Enters AAA server host configuration mode so you can configure AAA server parameters that are host-specific.

clear configure aaa-server

Removes all AAA command statements from the configuration.

show running-config aaa-server

Displays AAA server configuration.


keypair

To specify the key pair whose public key is to be certified, use the keypair command in crypto ca trustpoint configuration mode.
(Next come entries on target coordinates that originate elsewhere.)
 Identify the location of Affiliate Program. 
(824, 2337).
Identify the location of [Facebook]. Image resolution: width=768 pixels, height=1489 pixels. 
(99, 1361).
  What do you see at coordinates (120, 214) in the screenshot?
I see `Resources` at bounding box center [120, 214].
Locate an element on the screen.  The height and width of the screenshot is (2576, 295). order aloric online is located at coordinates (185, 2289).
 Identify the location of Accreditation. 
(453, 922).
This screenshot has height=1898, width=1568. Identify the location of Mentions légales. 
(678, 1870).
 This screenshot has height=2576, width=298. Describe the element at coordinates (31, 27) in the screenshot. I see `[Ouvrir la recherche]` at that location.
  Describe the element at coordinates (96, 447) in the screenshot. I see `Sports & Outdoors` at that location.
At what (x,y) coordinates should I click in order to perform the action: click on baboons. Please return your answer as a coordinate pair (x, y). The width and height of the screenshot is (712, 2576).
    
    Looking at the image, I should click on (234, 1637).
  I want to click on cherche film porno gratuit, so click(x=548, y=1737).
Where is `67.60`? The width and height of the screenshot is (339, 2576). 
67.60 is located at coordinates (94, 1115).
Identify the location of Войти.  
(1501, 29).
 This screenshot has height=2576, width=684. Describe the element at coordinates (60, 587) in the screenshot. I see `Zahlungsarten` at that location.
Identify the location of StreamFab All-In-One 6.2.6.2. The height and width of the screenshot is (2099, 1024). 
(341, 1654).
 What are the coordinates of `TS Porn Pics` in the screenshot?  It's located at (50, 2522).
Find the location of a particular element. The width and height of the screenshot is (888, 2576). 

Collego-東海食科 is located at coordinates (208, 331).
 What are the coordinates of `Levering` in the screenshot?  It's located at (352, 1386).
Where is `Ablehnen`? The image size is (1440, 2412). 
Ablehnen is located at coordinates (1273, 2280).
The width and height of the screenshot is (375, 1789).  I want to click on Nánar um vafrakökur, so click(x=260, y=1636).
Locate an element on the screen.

To restore the default setting, use the no form of the command.

keypair name

no keypair

Syntax Description

name

Specify the name of the key pair.


Defaults

The default setting is not to include the key pair.

Command Modes

The following table shows the modes in which you can enter the command:

Command Mode
Firewall Mode
Security Context
Routed
Transparent
Single
Multiple
Context
System

Crypto ca trustpoint configuration


Command History

Release
Modification

7.0(1)

This command was introduced.


Examples

The following example enters crypto ca trustpoint configuration mode for trustpoint central, and specifies a key pair to be certified for trustpoint central:

hostname(config)# crypto ca trustpoint central
hostname(ca-trustpoint)# keypair exchange

Related Commands

Command
Description

crypto ca trustpoint

Enters trustpoint configuration mode.

crypto key generate dsa

Generates DSA keys.

crypto key generate rsa

Generates RSA keys.

default enrollment

Returns enrollment parameters to their defaults.


kill

To terminate a Telnet session, use the kill command in privileged EXEC mode.

kill telnet_id

Syntax Description

telnet_id

Specifies the Telnet session ID.


Defaults

No default behaviors or values.

Command Modes

The following table shows the modes in which you can enter the command:

Command Mode
Firewall Mode
Security Context
Routed
Transparent
Single
Multiple
Context
System

Privileged EXEC


Command History

Release
Modification

Preexisting

This command was preexisting.


Usage Guidelines

The kill command lets you terminate a Telnet session. Use the who command to see the Telnet session ID. When you kill a Telnet session, the security appliance lets any active commands terminate and then drops the connection without warning.

Examples

The following example shows how to terminate a Telnet session with the ID "2". First, the who command is entered to display the list of active Telnet sessions. Then the kill 2 command is entered to terminate the Telnet session with the ID "2".

hostname# who
2: From 10.10.54.0 

hostname# kill 2

Related Commands

Command
Description

telnet

Configures Telnet access to the security appliance.

who

Displays a list of active Telnet sessions.